Data extracts:

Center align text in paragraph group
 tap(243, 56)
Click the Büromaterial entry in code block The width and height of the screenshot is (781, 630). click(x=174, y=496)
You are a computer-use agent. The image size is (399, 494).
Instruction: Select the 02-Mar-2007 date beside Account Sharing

Task instructions: All the data is to be copied over exactly as it stands.

Exercise result:
Center align text in paragraph group
 tap(243, 56)
Click the Büromaterial entry in code block The width and height of the screenshot is (781, 630). click(x=174, y=496)
You are a computer-use agent. The image size is (399, 494).
Instruction: Select the 02-Mar-2007 date beside Account Sharing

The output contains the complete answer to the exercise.